As explained in https://mailman.stanford.edu/pipermail/java-nlp-user/2013-November/004308.html , stanford corenlp sentiment training set , How to train the Stanford NLP Sentiment Analysis tool , etc.

Nothing happens after these lines in BuildBinarizedDataset. Can someone tell me how to get it into the right format? (hacking something together myself feels quite stupid here, and there must be something I'm missing.)

i.e. the error I get later on, in SentimentTraining, is:

Exception in thread "main" java.lang.NumberFormatException: For input string: "DT"
at java.lang.NumberFormatException.forInputString(NumberFormatException.java:65)
at java.lang.Integer.parseInt(Integer.java:580)
at java.lang.Integer.valueOf(Integer.java:766)
at edu.stanford.nlp.sentiment.SentimentUtils.attachLabels(SentimentUtils.java:37)
at edu.stanford.nlp.sentiment.SentimentUtils.attachLabels(SentimentUtils.java:33)
at edu.stanford.nlp.sentiment.SentimentUtils.attachLabels(SentimentUtils.java:33)
at edu.stanford.nlp.sentiment.SentimentUtils.readTreesWithLabels(SentimentUtils.java:69)
at edu.stanford.nlp.sentiment.SentimentUtils.readTreesWithGoldLabels(SentimentUtils.java:50)
at de.dkt.eservices.esentimentanalysis.modules.CoreNLPSentimentAnalyzer.trainModel(CoreNLPSentimentAnalyzer.java:251)
at de.dkt.eservices.esentimentanalysis.modules.CoreNLPSentimentAnalyzer.main(CoreNLPSentimentAnalyzer.java:306)

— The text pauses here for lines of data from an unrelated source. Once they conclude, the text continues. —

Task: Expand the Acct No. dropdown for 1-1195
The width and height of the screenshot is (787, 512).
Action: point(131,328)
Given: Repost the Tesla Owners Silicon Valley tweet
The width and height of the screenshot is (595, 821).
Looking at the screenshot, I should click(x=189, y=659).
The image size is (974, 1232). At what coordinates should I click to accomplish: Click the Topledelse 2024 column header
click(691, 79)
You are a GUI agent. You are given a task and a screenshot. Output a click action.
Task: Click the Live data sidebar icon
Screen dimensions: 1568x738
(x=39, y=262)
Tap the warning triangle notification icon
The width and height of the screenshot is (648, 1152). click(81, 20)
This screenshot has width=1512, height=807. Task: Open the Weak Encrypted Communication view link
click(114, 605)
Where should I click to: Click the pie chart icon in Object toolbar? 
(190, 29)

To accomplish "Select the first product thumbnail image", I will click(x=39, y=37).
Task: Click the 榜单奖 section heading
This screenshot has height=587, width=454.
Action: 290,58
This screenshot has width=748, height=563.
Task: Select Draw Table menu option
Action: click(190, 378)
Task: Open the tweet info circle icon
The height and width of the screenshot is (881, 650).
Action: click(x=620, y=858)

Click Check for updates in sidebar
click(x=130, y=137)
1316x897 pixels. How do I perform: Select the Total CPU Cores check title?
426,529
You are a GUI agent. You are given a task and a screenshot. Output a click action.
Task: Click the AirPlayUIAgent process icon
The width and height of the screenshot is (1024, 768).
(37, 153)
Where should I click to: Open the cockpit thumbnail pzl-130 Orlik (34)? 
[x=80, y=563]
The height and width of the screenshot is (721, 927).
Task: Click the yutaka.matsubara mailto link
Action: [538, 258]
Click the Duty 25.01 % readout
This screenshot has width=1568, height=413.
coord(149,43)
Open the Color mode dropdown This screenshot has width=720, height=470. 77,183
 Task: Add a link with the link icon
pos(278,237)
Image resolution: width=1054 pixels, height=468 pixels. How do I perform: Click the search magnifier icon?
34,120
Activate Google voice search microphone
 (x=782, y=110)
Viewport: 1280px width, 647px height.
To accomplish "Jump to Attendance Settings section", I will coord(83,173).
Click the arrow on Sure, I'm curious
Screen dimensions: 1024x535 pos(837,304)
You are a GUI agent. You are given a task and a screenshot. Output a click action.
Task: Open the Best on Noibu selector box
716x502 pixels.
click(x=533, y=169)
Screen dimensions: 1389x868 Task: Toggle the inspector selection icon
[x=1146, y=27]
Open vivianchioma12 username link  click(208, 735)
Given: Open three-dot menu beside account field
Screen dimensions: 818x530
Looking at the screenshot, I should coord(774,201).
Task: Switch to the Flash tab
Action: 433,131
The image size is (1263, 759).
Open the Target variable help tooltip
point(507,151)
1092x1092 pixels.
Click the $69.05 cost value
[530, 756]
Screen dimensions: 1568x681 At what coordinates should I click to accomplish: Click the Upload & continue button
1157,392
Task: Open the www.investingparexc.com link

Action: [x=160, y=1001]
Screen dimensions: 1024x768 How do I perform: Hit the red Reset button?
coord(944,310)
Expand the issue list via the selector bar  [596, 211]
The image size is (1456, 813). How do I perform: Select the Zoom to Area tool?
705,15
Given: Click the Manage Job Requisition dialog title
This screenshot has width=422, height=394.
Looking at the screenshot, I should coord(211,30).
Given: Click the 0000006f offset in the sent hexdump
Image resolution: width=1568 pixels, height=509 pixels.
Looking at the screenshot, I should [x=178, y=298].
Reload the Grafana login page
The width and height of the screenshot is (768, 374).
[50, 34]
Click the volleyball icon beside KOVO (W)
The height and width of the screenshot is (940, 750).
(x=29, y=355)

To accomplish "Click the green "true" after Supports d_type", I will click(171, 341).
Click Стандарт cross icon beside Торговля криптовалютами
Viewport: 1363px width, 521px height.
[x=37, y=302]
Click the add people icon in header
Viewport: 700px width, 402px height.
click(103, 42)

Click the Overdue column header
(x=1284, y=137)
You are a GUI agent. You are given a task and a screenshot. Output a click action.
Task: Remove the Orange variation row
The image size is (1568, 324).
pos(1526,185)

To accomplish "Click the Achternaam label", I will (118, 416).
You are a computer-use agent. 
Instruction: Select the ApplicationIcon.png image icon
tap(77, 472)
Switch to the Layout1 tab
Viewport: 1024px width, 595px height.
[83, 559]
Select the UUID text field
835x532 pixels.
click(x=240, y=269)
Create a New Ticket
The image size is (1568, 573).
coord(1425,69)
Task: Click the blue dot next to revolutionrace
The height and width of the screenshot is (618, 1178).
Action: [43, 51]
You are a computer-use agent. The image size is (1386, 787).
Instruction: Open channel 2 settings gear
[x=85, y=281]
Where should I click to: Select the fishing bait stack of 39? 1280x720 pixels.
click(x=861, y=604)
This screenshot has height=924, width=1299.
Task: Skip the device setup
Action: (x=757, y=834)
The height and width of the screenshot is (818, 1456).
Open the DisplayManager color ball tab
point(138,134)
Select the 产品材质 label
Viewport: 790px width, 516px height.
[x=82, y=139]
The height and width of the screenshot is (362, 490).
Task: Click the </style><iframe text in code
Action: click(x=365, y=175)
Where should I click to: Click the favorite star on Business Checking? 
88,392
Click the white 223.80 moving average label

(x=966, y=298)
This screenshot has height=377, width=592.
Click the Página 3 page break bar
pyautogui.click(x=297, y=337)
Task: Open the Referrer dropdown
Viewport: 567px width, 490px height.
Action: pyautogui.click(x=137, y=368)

which makes sense, given that it expects a number, but gets the label of the node in the tree...

Would be grateful for any pointers here!

1 个答案:

答案 0 :(得分:0)

Haven没有找到真正的解决方案,但万一有其他人遇到这个问题,以下是诀窍:

public static Tree traverseTreeAndChangePosTagsToNumbers(Tree tree) {

    for (Tree subtree : tree.getChildrenAsList()) {
        if (subtree.label().toString().matches("\\D+")) { 
            subtree.label().setValue("2");

        }if (Integer.parseInt(subtree.label().toString())<0||Integer.parseInt(subtree.label().toString())>4){
            subtree.label().setValue("2");
        }
        if (!(subtree.isPreTerminal())) {
            traverseTreeAndChangePosTagsToNumbers(subtree);
        }
    }

    return tree;
}

不是一个不错的解决方案,因为它不承认提供情绪范围的选项(即在树中注释子词,因为副词的数量总是2(中性)),所以情绪总是基于值对于整个句子/树,但至少它摆脱了语法错误。